_DESCRIPTION OF THE TASK_
Return only the line containing "Task: Click the Uzbekistan country name" and each line after it, exactly as written, through the end of the records.

━━ GIVEN DATA ━━

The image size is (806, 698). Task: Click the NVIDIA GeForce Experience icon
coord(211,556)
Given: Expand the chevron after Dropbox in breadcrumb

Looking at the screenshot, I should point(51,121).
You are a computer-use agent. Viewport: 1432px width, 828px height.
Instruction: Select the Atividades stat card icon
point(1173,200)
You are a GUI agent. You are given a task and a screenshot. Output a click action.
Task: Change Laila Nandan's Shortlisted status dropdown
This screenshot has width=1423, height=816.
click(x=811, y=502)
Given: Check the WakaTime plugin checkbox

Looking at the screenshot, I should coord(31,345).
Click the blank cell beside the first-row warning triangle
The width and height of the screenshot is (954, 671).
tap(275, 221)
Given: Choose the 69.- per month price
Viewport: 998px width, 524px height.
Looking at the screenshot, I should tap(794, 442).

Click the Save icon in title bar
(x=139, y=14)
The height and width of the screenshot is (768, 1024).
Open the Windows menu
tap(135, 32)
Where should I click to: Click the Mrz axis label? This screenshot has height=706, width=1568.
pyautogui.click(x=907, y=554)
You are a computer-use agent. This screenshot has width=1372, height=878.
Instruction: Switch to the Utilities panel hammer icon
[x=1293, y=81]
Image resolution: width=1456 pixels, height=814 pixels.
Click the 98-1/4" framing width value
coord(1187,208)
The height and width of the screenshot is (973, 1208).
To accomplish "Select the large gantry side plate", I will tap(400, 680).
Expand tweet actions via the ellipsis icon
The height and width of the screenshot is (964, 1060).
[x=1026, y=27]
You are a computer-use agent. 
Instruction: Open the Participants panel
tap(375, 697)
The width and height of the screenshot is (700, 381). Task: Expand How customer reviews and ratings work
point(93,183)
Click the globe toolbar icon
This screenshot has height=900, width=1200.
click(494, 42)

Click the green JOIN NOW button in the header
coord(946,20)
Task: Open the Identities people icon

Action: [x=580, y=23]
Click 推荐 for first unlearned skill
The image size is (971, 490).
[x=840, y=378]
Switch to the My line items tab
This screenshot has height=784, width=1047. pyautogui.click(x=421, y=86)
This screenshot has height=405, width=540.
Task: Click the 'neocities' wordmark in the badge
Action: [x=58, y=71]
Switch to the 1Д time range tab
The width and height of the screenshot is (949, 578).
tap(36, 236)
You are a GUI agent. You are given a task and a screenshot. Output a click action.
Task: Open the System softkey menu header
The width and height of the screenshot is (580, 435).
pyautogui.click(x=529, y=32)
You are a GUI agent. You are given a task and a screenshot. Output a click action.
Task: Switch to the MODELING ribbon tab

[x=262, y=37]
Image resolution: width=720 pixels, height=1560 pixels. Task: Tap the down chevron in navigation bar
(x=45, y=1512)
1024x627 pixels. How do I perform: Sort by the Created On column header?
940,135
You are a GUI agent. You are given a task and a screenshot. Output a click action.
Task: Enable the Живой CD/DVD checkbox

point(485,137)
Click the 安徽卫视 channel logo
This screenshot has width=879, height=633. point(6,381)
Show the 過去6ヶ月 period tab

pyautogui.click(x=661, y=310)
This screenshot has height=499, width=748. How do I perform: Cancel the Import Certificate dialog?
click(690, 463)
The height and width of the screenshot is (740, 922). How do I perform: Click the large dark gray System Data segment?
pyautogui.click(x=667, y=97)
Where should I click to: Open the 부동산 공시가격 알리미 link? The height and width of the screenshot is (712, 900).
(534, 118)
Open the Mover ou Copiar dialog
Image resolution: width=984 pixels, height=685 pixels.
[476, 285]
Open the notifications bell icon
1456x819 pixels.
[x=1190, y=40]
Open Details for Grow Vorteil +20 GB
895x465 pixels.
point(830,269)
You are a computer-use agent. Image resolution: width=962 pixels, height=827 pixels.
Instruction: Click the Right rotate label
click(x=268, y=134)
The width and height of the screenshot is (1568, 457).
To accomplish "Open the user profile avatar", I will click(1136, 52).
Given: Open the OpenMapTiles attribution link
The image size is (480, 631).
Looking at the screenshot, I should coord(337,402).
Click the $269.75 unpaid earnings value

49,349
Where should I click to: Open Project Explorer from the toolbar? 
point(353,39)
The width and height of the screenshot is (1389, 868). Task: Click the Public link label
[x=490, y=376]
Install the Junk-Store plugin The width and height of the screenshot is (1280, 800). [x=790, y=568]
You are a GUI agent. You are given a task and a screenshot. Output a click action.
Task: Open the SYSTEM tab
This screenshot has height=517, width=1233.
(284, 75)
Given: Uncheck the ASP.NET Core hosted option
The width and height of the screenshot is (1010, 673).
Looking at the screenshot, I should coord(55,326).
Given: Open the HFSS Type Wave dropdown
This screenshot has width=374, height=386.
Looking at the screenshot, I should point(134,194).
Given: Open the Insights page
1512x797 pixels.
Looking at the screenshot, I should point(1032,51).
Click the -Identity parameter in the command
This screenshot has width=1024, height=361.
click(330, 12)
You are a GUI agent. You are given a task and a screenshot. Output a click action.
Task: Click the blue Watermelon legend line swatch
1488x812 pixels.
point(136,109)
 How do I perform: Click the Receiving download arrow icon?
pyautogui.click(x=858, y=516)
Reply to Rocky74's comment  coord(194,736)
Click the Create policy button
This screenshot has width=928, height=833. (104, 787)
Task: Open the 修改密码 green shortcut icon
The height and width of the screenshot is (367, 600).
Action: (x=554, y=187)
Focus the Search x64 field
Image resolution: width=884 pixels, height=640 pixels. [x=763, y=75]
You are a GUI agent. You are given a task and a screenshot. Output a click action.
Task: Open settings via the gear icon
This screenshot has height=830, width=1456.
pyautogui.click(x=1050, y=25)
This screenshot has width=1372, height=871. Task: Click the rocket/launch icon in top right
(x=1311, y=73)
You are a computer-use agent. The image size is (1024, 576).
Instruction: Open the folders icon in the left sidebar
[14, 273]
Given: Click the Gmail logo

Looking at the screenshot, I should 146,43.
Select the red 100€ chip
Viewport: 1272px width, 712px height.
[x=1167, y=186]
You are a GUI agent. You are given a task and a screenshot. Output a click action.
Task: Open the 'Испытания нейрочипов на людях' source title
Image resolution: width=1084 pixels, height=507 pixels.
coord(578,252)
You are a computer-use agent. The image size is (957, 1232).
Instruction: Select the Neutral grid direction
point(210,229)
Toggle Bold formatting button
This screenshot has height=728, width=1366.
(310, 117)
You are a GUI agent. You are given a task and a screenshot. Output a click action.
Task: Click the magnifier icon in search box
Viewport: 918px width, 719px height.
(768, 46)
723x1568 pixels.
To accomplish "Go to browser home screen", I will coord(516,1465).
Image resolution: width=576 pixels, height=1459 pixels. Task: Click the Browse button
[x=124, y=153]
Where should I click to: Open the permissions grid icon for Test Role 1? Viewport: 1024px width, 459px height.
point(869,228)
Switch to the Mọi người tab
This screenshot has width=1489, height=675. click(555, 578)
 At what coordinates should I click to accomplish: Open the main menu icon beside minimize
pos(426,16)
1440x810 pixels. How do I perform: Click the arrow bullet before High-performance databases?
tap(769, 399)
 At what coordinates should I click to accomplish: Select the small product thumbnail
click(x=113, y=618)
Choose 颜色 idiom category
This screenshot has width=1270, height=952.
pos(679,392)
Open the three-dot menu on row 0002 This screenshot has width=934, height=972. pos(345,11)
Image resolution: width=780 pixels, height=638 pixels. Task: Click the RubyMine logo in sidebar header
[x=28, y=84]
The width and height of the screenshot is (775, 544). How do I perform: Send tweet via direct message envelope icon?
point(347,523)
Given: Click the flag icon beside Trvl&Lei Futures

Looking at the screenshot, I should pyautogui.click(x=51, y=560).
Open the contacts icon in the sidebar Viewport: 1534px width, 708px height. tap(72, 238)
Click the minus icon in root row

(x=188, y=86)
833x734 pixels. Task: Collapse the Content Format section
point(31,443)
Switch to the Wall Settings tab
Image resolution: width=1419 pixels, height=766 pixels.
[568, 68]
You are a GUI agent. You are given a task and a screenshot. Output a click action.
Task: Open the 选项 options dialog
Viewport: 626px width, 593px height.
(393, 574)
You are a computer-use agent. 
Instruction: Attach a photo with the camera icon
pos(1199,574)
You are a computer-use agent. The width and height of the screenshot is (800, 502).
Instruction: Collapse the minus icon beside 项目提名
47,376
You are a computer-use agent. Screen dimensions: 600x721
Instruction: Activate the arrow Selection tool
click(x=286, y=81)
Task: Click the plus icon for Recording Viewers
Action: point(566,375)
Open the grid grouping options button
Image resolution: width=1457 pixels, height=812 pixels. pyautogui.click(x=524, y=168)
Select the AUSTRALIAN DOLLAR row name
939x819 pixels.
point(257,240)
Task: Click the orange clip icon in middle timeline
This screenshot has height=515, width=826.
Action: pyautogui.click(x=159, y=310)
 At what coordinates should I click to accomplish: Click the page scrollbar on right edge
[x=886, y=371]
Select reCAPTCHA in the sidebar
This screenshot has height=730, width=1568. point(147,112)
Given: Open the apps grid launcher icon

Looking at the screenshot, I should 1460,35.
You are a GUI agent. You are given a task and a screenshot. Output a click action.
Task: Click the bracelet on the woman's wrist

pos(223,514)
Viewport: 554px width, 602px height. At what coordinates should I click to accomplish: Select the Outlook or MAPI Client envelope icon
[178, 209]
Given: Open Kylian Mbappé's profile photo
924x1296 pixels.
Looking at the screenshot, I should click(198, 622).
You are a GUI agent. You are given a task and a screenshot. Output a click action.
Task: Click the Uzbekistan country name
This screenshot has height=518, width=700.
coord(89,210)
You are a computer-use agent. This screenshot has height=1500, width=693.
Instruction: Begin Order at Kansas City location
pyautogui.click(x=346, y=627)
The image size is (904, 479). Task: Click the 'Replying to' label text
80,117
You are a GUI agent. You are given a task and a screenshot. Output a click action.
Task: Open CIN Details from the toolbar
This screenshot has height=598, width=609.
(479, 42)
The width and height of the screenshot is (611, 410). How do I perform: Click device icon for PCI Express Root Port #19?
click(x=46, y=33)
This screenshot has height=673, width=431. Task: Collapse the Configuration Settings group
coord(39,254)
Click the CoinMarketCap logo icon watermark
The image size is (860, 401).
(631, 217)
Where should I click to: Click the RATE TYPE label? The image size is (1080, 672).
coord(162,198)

━━━

_OUTPUT FOR THIS TASK_
Task: Click the Uzbekistan country name
This screenshot has height=518, width=700.
coord(89,210)
You are a computer-use agent. This screenshot has height=1500, width=693.
Instruction: Begin Order at Kansas City location
pyautogui.click(x=346, y=627)
The image size is (904, 479). Task: Click the 'Replying to' label text
80,117
You are a GUI agent. You are given a task and a screenshot. Output a click action.
Task: Open CIN Details from the toolbar
This screenshot has height=598, width=609.
(479, 42)
The width and height of the screenshot is (611, 410). How do I perform: Click device icon for PCI Express Root Port #19?
click(x=46, y=33)
This screenshot has height=673, width=431. Task: Collapse the Configuration Settings group
coord(39,254)
Click the CoinMarketCap logo icon watermark
The image size is (860, 401).
(631, 217)
Where should I click to: Click the RATE TYPE label? The image size is (1080, 672).
coord(162,198)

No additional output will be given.